The 10-poll average indicates that just over half of Americans intend to back Joe Biden while Mr Trump’s support trails this by around five or six points.
Americans will vote on Tuesday, November 3, in order to elect their next president, either giving Mr Trump another four years or handing over the keys to the White House to Mr Biden.
However, on October 2, the president was taken to hospital with Covid-19. Though the president now appears to have recovered, it is unclear what effect, if any, this will have on the presidential race.
Mr Trump’s age, gender and weight put him into a relatively high-risk category for the virus’s worst effects. His recuperation will hamper his ability to hold the mass rallies that fire up by his most loyal supporters.
On the other hand, the first world leader to test positive for Covid-19, Boris Johnson, saw a remarkable increase in his personal approval rating during his illness. YouGov polling just after he left hospital saw his net approval as Prime Minister go from four per cent to 40 per cent, as the British public sympathised with his plight.
Mr Trump triumphed in 2016 despite losing the popular vote, so it is still far too early to say who will win the White House later this year.
Who is in the lead for president 2021?
Trump and Biden clash in debates
Donald Trump and Joe Biden faced each other in the first presidential debate in September.
In a bad-tempered and at times chaotic debate, the candidates ripped chunks out of each other on their records and issues such as the economy and race.
Mr Trump was rebuked several times by Chris Wallace, the moderator, for speaking over his opponent. At one point, after incessant interruptions from the president, Mr Biden said: “Will you shut up, man?”
Tempers were much more controlled at the second debate in Nashville, in which insults flew but neither candidate could land a killer blow.
The pair had their microphones turned off at the final presidential debate on Thursday 22 October to stop them talking over each other. The Commission on Presidential Debates (CPD) has announced that it would enforce two minutes of uninterrupted speaking time for each candidate per topic after the first debate between rivals became a farce.
Read more: Who won the second debate?
Presidential debates are a political version of gladiatorial combat and they have, in the past, turned elections.
Four years ago the polls showed it was reasonably close between Mr Trump and Hillary Clinton with neither delivering a knockout blow.
Meanwhile both Mr Trump’s and Mr Biden’s running mates – Mike Pence and Senator Kamala Harris – clashed in their own vice presidential debate on Wednesday 7 October, with the focus dominated by the Trump Administration’s Covid-19 response.
Read more: Vice-presidential debate analysis
What happened in the town halls?
After the second presidential debate was cancelled, the two candidates appeared in separate live town halls that were broadcast at the same time.
Mr Trump dominated the headlines after he refused to denounce the QAnon conspiracy theory, which falsely claims the US government is controlled by a “deep state” cabal of anti-Trump Satanist paedophiles. He said: “So, I know nothing about QAnon. I know very little. What I do hear about it, they are very strongly against paedophilia. I do agree with that.”

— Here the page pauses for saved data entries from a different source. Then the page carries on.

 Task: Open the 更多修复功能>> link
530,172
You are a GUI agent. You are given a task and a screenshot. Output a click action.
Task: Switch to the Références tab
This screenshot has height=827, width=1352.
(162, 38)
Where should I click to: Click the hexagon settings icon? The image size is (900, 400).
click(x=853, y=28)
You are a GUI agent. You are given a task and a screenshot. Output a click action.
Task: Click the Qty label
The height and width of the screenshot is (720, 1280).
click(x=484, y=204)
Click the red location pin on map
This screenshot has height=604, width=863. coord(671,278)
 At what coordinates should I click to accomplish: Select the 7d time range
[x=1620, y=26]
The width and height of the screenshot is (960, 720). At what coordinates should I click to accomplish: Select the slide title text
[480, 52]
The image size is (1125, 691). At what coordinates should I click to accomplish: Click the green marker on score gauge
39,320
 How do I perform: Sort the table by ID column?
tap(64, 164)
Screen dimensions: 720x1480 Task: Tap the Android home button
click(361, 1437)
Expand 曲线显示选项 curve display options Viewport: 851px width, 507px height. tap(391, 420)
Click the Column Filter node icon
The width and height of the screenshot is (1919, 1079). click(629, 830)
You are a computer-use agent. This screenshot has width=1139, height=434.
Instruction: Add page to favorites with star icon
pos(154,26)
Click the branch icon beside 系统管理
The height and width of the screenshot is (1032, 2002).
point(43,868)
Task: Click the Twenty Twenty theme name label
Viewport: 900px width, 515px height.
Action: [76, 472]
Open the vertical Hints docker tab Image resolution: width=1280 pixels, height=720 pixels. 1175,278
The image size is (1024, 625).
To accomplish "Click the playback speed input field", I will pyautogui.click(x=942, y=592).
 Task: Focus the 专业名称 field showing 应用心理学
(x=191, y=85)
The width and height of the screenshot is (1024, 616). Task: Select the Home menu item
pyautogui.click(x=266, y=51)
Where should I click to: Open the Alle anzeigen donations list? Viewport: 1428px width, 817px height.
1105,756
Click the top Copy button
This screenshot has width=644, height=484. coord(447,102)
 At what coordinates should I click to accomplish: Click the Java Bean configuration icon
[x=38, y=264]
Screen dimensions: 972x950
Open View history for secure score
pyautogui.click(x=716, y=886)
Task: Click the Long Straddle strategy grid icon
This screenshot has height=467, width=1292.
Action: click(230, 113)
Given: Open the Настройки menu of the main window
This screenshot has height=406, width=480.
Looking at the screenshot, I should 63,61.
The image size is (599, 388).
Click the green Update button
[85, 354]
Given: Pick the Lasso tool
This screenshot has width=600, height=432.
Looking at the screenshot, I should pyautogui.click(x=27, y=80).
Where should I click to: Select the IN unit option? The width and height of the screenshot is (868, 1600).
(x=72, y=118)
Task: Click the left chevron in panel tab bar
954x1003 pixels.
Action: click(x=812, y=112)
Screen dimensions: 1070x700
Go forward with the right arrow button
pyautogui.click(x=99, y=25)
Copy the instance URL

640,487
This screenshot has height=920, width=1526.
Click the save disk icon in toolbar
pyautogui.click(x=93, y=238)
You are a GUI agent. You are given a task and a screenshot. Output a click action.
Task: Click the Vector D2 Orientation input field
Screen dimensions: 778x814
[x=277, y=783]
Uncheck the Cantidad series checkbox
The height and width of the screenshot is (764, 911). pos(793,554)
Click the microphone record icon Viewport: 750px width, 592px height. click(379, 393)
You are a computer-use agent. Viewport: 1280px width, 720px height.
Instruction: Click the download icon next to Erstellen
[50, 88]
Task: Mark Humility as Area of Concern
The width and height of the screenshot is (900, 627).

The president was questioned over his decision to retweet a false conspiracy theory, from a QAnon-linked Twitter account, suggesting that Navy Seals killed a body double of Osama bin Laden, and that the Obama administration covered it up. Mr Trump said he was just “putting it out there” and “people can decide for themselves”.
Mr Trump also denied that he was told in the Oval Office, by his national security adviser in January, that the coronavirus would be the biggest national security threat of his presidency.
In Philadelphia, Mr Biden said: “We’re in a situation where we have 210,000 plus people dead and what’s he doing? Nothing. He’s still not wearing masks.”
Mr Biden put on his mask when leaving the stage to be closer to questioners.
Trump approval static at around 40 per cent
Donald Trump’s presidential approval ratings are at steady levels, according to the Telegraph’s poll tracker.
The tracker, which takes an average of the last eight polls, put Mr Trump’s approval rating at around 44 per cent, while 54 per cent disapprove of the way the president is doing his job.
The president’s approval ratings had recovered slightly recently, after experiencing a “rally around the flag” effect with Americans backing the Government to handle the coronavirus crisis.
The period since Donald Trump’s election has been packed with controversy and intrigue but, underneath it all, few people seem to have really changed their minds about America’s 45th president.
His approval rating quickly slumped in the chaotic days after assuming office, with Trump achieving a majority disapproval rating in a record of just eight days. Three years in, he is far less popular than previous presidents at this stage of a presidency – but overall approval has generally remained above 40 per cent.
Still, with the president having defied political gravity four years ago, the jury’s out as to whether he can do the same again against his new Democrat opponent.